EADS Eurocopter has signed a cooperation agreement covering the development of a new 16-seat EC175 helicopter, following a year of intense negotiations to detail and develop the general principles laid down in the Agreement signed in October 2004 during President Chirac’s official visit to China. The five-year development phase will be kicked off early in 2006. The new ‘civil’ helicopter is due to make its first flight in 2009, with European and Chinese certification set for 2011, the year in which production is due to start.
The EC175 to be developed by Eurocopter and Chinese firm AVIC II will feature the very latest technological advances in the cockpit and avionics, along with a 5-bladed main rotor that uses the same Spheriflex technology as the EC120 and a high energy absorbing airframe.
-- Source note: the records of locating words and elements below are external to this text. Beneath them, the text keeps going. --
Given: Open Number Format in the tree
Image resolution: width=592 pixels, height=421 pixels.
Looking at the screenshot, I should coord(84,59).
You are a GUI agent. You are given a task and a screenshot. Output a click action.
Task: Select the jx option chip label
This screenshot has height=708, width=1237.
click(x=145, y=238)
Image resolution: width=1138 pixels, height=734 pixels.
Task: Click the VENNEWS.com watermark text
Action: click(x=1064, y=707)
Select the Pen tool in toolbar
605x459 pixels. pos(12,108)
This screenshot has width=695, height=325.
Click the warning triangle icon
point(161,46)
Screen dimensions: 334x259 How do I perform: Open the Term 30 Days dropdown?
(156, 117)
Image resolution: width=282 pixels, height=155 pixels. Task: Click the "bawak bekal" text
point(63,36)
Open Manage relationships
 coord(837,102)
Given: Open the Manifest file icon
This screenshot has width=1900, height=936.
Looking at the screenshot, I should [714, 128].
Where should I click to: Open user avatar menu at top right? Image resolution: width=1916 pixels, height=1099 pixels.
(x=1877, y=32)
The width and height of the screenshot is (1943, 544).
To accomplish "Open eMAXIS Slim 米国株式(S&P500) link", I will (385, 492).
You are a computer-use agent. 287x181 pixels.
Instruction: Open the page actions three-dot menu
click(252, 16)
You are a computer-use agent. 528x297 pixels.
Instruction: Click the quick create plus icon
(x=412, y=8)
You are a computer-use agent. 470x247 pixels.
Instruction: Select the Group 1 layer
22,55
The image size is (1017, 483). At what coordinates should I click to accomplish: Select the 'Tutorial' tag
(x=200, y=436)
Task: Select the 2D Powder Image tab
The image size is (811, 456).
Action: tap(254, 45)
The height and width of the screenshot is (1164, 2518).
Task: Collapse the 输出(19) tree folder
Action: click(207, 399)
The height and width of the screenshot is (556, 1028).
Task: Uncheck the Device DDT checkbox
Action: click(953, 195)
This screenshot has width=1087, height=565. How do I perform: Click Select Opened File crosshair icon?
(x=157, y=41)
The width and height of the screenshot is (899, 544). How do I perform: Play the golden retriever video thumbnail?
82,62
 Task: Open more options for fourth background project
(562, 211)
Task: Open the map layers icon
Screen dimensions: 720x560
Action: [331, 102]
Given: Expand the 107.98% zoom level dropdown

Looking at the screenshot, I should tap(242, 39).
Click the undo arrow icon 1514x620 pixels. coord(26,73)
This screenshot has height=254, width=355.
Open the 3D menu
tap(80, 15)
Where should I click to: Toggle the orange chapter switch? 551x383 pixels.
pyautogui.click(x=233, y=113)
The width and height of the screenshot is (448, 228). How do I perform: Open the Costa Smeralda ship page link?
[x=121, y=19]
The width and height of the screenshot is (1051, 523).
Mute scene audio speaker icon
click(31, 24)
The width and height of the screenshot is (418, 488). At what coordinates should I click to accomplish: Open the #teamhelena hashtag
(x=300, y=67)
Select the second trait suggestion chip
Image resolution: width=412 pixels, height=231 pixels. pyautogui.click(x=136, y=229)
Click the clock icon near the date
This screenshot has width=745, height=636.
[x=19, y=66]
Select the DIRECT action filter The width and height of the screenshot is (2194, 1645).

The EC175 will be certified for two-pilot IFR and single-pilot VFR operations when carrying up to 16 passengers, with a radius of action of 200 nautical miles at a speed of 280 km/h.
Eurocopter and AVIC II will each invest EUR 300 million to develop the new EC175 helicopter. Production will be shared on a 50/50 basis, and each country will have its own assembly line. Sales forecasts for this latest-generation helicopter call for 800 to be sold worldwide over the next 20 years.
Eurocopter President Fabrice Bregie believes that this program guarantees more than 30 years of activity and the creation of 2,000 high tech jobs for Eurocopter and the company’s partners. Over 20 years, he estimates that the program will be worth close to EUR 10 billion.
The EC175 project follows in the footsteps of the past programs, which spawned increasingly tight cooperative ties between Chinese industry and Eurocopter. The licensed production of the Dauphin in 1980 (in service with China’s military as the Z-9), followed by the industrial cooperation on the light EC120 in 1992 (which EADS lists on its web site as civil/military), has paved the way to this more ambitious co-development program. More than 500 EC120s have been sold throughout the world, and EADS says that it’s currently the best seller in its category. An assembly line was inaugurated in 2004 in the Harbin, China plant to satisfy the needs of the growing (by 10-15% annually) Chinese domestic market.
Eurocopter said that it holds a 45% share in the Chinese civil and government/ security helicopter sector, and Eurocopter Vice-President for Asia Mr. Norbert Ducrot estimates that China will need about 300 helicopters before 2015 in light of the 2008 Olympic Games in Beijing and the 2010 Universal Exhibition in Shanghai.